Sonntag, 13. März 2011 - 19:43 Uhr
Ganz klar, es hat sich etwas getan bei Borussia Mönchengladbach in den vier Partien unter Lucien Favre. Die Gegentorflut wurde eingedämmt (vier Tore in vier Spielen), der Heimkomplex abgelegt und sieben von zwölf möglichen Punkten sind für einen Abstiegskandidaten sehr bemerkenswert.
Das Spielsystem wird variabler gestaltet als noch unter Michael Frontzeck und die Mannschaft weist nach, dass sie durchaus in der Lage ist, kurzfristige Veränderungen umzusetzen.
Die Findungsphase dauert allerdings an. Lucien Favre sucht weiterhin nach der richtigen Mischung und korrigierte in Bremen zum zweiten Mal in Folge die vorgesehene Grundausrichtung schon in der Anfangsphase. Trat gegen Hoffenheim eine spürbare Verbesserung ein, blieb sie in Bremen aus.

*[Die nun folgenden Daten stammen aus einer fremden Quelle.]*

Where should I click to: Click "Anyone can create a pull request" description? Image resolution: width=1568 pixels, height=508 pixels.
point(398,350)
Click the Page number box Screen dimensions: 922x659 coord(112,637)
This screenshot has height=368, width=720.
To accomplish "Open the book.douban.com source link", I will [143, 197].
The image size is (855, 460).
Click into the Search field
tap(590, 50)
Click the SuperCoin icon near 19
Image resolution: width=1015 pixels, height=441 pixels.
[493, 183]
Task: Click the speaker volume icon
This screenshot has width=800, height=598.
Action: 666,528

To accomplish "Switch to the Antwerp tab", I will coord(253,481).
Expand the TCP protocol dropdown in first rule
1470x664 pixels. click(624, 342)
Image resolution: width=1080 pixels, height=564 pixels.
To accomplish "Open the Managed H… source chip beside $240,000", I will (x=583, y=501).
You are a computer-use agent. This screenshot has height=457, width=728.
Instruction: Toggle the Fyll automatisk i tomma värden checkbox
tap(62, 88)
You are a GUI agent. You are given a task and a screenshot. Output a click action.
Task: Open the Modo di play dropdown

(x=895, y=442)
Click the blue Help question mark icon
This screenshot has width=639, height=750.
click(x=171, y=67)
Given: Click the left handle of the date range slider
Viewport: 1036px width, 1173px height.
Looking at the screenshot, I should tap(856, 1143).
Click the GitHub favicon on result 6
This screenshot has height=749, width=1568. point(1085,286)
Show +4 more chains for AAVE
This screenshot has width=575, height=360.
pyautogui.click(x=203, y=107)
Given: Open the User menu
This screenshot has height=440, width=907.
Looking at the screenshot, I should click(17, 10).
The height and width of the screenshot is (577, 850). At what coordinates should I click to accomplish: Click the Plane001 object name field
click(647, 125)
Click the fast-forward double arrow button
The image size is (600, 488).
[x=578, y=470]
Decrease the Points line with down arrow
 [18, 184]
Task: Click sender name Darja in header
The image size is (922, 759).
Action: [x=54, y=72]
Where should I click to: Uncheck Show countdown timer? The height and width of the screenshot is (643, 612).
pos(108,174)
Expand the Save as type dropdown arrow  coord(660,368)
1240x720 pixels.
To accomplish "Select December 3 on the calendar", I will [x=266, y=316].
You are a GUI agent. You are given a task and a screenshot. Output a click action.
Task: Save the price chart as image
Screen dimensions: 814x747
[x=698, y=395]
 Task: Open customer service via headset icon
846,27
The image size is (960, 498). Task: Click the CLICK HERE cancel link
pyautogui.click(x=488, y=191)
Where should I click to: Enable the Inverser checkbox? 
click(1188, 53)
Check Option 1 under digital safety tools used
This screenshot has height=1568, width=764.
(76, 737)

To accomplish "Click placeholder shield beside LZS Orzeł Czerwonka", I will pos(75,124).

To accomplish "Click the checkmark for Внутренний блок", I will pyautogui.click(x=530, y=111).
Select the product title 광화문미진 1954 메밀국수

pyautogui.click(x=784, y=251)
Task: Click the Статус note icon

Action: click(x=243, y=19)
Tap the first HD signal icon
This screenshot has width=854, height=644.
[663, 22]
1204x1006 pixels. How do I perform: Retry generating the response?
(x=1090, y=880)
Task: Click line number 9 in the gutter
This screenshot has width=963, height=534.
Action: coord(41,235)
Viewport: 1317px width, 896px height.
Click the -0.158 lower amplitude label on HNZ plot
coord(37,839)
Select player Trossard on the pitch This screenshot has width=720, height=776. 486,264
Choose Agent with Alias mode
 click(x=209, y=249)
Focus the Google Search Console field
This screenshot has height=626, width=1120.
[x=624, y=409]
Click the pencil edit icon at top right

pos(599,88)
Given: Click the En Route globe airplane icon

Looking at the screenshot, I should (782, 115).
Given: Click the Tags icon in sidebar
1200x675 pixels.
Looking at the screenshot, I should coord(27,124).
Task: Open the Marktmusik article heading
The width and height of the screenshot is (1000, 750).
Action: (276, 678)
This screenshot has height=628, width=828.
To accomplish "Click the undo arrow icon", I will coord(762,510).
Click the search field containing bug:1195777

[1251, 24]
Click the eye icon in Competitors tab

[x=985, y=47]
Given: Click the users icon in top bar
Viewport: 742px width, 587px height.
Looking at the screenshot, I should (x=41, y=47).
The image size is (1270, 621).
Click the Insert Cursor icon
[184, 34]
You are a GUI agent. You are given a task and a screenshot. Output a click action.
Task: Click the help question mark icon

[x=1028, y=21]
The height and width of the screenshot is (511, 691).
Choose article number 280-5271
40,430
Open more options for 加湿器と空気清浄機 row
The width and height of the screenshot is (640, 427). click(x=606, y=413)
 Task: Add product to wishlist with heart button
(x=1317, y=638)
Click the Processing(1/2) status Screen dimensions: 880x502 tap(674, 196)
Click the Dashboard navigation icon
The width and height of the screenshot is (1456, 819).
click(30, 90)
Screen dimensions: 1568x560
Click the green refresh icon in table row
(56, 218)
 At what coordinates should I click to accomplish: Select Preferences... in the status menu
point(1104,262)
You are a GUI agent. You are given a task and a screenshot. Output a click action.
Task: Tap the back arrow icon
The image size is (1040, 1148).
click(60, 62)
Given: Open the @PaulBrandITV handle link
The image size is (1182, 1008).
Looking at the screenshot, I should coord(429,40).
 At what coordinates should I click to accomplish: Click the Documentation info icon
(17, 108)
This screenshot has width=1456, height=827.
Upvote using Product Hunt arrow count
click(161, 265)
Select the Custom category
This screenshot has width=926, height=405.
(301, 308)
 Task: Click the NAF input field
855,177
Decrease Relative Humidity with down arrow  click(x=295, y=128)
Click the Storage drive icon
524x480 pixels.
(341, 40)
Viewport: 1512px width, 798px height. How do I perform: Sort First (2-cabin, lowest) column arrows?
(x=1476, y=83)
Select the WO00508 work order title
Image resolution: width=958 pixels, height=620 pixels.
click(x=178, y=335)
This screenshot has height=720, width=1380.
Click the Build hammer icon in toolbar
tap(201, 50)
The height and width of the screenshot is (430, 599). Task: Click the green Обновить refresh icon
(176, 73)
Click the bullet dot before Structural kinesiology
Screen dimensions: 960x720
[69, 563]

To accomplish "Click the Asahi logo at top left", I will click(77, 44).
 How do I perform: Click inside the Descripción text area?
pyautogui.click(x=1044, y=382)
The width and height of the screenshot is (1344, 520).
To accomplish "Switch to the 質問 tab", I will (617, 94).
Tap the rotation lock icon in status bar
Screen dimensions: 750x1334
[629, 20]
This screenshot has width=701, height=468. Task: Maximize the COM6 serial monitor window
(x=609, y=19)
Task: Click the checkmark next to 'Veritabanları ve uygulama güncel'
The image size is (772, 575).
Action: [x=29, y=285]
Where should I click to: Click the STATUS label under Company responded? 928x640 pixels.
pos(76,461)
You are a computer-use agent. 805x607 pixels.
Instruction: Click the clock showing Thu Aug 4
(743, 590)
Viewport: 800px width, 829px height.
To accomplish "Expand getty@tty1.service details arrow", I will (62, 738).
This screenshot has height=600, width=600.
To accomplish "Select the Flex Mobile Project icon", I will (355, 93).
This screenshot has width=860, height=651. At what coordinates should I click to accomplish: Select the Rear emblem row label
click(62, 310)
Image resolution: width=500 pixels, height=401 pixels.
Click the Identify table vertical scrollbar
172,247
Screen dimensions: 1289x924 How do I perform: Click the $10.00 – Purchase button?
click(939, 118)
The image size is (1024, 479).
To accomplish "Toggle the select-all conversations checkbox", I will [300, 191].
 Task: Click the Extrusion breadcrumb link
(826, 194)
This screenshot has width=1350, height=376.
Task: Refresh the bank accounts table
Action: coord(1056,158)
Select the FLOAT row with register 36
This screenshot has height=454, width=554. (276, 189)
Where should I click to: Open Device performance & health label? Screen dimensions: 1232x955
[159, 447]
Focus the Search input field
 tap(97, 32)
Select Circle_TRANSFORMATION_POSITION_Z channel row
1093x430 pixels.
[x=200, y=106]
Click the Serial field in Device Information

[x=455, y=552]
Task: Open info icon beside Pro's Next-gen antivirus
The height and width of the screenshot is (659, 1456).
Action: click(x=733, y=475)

Schafft es die Mannschaft wie gegen Schalke und Hoffenheim, den Gegner zu beschäftigen und kommt dieser nicht richtig auf Touren, hinterlässt die Gladbacher Elf einen sehr ordentlichen Eindruck. Vorne ist man individuell gut besetzt und schwer ausrechenbar, das Mittelfeld ist laufstark und in der Abwehr hat man mit Stranzl und Dante zwei echte Größen als feste Stütze.
Lässt man allerdings, wie in Wolfsburg und nun in Bremen, den Gegner zur Entfaltung kommen und schafft es nicht, für Entlastung zu sorgen und ihn zu beschäftigen, wackelt das ganze Gebilde bedenklich. Sowohl Wolfsburg als auch Werder hatten die Möglichkeit, die Borussia aus dem Stadion zu schießen.
»Der Gegner war engagiert und sehr aggressiv, das müssen wir in Zukunft besser beherrschen«, legte Lucien Favre nach dem Spiel in Bremen den Finger in die Wunde.
Im Weserstadion ist es nochmal gut gegangen, der späte Ausgleichstreffer brachte einen wichtigen Zähler und aufgrund des Spielverlaufs sogar einen gefühlten Sieg. Doch den Schlüssel, einen engagierten Gegner so zu beschäftigen, dass dieser in seinem Spielfluss entscheidend beeinträchtigt wird, muss die Favre-Truppe noch finden. Möglichst schnell.